→ **Task goal**: In the listing below, every line with the word "mode" needs to be copied.
**** Recorded information
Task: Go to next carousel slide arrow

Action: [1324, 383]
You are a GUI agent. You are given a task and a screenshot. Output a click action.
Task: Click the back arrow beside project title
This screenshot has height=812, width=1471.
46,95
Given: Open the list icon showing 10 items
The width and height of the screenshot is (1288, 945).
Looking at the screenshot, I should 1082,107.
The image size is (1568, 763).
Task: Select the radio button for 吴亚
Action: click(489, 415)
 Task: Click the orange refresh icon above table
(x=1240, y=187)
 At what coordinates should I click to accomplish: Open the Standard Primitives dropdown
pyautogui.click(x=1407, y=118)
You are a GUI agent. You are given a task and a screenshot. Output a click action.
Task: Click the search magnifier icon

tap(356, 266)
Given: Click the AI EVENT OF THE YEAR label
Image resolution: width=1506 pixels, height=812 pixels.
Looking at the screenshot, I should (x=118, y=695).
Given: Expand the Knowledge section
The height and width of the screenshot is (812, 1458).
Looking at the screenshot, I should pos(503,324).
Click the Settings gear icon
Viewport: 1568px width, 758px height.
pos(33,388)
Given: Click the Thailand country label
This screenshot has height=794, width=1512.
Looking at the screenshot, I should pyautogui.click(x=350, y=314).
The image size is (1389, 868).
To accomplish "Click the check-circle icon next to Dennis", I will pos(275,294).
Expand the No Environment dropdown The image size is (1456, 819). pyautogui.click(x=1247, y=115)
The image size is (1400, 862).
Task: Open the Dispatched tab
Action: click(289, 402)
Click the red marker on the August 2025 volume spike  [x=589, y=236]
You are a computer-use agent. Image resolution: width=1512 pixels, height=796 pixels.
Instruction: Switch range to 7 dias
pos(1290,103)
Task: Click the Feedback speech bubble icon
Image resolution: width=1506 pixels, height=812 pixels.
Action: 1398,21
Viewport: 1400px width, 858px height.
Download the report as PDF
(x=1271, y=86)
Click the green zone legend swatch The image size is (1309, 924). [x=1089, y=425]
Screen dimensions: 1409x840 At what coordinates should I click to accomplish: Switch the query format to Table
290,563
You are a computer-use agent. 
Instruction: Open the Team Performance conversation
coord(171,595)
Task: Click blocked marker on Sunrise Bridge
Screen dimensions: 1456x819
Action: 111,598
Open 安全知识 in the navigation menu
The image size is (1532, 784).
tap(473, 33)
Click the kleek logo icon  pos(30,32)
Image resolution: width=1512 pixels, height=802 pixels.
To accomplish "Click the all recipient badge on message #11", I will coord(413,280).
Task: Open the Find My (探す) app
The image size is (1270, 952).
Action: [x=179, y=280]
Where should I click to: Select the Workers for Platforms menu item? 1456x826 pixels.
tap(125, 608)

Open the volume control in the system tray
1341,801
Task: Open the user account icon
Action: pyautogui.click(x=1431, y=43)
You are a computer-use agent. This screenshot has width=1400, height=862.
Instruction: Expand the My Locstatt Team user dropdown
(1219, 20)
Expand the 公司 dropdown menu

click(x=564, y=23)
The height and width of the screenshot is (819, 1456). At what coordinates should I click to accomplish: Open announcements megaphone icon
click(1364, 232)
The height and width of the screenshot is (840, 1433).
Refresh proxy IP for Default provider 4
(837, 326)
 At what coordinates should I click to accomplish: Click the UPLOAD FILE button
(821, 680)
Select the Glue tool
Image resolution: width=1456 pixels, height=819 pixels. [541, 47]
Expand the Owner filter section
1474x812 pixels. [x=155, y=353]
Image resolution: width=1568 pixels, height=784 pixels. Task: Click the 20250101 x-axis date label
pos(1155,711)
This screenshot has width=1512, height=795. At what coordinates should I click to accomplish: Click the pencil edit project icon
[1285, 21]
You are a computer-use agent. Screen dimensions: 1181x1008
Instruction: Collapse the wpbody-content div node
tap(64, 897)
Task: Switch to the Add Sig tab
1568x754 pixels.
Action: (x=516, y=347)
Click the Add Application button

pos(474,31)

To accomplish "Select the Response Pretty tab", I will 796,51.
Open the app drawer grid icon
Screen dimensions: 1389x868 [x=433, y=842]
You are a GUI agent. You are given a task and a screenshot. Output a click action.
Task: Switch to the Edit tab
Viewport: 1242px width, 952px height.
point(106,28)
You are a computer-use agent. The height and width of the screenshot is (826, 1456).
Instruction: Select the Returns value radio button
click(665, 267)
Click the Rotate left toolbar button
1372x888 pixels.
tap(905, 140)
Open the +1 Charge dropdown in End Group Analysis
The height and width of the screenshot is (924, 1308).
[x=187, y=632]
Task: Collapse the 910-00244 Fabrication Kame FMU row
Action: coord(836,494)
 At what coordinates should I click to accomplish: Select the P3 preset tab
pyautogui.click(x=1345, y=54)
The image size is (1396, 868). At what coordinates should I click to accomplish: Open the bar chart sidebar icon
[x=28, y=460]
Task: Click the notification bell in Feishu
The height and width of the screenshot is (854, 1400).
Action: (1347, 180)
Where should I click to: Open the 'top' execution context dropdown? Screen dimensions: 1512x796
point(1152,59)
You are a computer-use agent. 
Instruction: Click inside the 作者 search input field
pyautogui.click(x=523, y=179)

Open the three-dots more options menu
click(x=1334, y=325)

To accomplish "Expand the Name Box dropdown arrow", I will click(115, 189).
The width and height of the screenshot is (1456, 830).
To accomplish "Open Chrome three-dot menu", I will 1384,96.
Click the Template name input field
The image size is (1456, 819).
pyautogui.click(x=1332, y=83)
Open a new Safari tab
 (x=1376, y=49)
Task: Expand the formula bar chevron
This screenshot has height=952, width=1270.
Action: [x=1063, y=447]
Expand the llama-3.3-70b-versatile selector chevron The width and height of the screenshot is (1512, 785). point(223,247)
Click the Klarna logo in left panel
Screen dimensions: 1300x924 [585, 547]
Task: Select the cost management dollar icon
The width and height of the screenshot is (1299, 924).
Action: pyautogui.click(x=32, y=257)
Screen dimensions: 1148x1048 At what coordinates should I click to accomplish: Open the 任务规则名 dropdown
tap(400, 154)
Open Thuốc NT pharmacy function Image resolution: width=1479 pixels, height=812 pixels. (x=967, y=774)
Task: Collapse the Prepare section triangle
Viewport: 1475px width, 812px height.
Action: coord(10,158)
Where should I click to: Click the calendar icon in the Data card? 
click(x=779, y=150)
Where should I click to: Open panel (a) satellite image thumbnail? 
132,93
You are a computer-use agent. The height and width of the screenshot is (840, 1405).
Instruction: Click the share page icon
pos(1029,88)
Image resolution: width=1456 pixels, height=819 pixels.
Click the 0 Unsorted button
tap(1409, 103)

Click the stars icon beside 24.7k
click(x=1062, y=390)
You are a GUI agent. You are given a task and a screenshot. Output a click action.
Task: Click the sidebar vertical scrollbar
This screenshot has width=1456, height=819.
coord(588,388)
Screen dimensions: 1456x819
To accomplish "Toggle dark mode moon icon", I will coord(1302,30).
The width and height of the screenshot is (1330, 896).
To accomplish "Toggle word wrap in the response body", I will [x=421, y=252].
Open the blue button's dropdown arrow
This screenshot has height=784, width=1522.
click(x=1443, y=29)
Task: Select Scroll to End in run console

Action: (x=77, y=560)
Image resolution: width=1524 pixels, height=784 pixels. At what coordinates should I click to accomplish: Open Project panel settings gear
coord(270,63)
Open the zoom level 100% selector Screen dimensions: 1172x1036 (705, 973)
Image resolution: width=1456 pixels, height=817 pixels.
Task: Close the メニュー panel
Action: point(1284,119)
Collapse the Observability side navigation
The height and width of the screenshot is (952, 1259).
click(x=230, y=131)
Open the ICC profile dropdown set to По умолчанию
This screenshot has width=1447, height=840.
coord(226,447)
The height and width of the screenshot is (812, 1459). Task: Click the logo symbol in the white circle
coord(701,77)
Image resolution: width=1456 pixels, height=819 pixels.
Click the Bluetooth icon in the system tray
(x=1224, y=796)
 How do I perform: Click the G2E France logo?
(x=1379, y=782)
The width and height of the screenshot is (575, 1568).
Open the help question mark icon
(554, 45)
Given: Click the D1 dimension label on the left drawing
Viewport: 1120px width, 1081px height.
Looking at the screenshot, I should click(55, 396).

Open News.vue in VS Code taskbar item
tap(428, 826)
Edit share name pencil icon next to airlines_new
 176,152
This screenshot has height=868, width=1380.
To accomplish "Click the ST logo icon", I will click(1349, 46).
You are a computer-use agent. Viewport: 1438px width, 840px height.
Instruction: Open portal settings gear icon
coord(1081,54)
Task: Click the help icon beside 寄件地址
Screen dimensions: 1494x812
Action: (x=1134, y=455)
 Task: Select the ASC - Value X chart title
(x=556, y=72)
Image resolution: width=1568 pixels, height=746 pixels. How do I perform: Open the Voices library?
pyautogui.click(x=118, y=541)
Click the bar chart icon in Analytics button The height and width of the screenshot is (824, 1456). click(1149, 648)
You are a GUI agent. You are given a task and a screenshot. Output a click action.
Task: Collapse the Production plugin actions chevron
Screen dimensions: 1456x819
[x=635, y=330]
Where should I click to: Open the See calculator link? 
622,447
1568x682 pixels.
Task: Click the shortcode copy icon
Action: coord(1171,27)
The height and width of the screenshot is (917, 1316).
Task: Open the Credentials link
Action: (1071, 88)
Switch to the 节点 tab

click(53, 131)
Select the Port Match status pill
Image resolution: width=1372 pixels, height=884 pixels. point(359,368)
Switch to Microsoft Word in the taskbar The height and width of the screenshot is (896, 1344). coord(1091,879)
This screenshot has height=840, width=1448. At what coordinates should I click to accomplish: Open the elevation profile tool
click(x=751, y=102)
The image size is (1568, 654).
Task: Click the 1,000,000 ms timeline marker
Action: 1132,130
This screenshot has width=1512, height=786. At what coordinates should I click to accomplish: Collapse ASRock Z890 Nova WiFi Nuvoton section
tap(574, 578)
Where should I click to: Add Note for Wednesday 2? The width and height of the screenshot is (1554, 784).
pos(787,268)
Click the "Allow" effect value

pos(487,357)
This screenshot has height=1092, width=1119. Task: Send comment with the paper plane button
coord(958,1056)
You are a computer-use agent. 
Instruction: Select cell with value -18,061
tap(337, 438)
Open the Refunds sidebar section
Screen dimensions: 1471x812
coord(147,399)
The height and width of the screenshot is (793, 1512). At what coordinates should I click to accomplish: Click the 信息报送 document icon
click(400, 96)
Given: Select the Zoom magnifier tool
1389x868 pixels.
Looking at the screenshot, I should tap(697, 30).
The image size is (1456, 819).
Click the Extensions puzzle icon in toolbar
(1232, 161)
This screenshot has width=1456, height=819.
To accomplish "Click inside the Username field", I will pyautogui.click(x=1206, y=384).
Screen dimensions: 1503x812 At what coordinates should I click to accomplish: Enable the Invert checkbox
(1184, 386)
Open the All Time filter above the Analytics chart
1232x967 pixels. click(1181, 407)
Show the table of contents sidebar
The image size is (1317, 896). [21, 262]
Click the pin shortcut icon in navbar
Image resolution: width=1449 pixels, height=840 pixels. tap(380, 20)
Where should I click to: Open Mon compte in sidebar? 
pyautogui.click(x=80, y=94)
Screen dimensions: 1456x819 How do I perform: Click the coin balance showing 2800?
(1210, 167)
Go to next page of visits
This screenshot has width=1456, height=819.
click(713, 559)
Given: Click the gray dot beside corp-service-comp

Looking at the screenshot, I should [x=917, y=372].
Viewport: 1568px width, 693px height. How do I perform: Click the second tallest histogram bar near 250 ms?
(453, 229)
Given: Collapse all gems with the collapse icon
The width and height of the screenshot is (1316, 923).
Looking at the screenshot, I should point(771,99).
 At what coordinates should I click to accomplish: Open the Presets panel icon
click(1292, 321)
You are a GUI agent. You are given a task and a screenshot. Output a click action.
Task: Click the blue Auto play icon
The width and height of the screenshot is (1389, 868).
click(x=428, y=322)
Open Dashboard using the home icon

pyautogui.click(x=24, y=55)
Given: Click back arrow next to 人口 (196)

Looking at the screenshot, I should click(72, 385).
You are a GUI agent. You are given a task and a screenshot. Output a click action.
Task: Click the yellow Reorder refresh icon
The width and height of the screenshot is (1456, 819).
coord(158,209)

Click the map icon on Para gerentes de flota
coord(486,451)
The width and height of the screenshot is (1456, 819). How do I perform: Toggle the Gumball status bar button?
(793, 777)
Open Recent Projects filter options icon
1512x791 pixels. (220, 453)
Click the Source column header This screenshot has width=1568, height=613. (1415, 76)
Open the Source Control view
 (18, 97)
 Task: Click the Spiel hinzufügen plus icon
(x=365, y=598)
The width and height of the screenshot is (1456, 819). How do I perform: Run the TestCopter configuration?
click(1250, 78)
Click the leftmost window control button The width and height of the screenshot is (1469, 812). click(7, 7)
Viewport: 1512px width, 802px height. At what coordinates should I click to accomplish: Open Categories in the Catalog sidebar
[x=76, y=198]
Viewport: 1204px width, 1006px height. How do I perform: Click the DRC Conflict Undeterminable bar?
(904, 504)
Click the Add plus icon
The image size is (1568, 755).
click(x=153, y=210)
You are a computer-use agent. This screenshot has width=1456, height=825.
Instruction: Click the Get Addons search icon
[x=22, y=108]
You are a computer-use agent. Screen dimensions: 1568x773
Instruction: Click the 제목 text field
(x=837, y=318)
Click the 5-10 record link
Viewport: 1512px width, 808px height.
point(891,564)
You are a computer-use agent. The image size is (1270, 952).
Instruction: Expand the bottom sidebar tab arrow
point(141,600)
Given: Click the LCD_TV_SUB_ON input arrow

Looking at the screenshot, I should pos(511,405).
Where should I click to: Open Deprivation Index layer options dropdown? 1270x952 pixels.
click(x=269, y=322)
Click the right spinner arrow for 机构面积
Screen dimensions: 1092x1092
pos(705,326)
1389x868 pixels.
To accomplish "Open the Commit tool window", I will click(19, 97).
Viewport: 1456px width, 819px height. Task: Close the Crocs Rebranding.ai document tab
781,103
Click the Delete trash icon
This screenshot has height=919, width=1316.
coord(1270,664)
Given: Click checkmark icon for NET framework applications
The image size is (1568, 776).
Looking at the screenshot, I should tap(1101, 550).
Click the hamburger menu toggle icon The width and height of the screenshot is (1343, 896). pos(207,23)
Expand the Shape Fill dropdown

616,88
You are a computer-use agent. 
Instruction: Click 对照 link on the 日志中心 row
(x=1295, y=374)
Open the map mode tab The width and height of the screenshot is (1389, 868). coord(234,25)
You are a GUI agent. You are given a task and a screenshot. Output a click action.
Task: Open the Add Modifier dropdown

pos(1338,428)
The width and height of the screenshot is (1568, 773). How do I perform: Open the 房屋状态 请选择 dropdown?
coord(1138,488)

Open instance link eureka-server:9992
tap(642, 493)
********
→ **Task answer**:
To accomplish "Toggle dark mode moon icon", I will coord(1302,30).
Open the map mode tab The width and height of the screenshot is (1389, 868). coord(234,25)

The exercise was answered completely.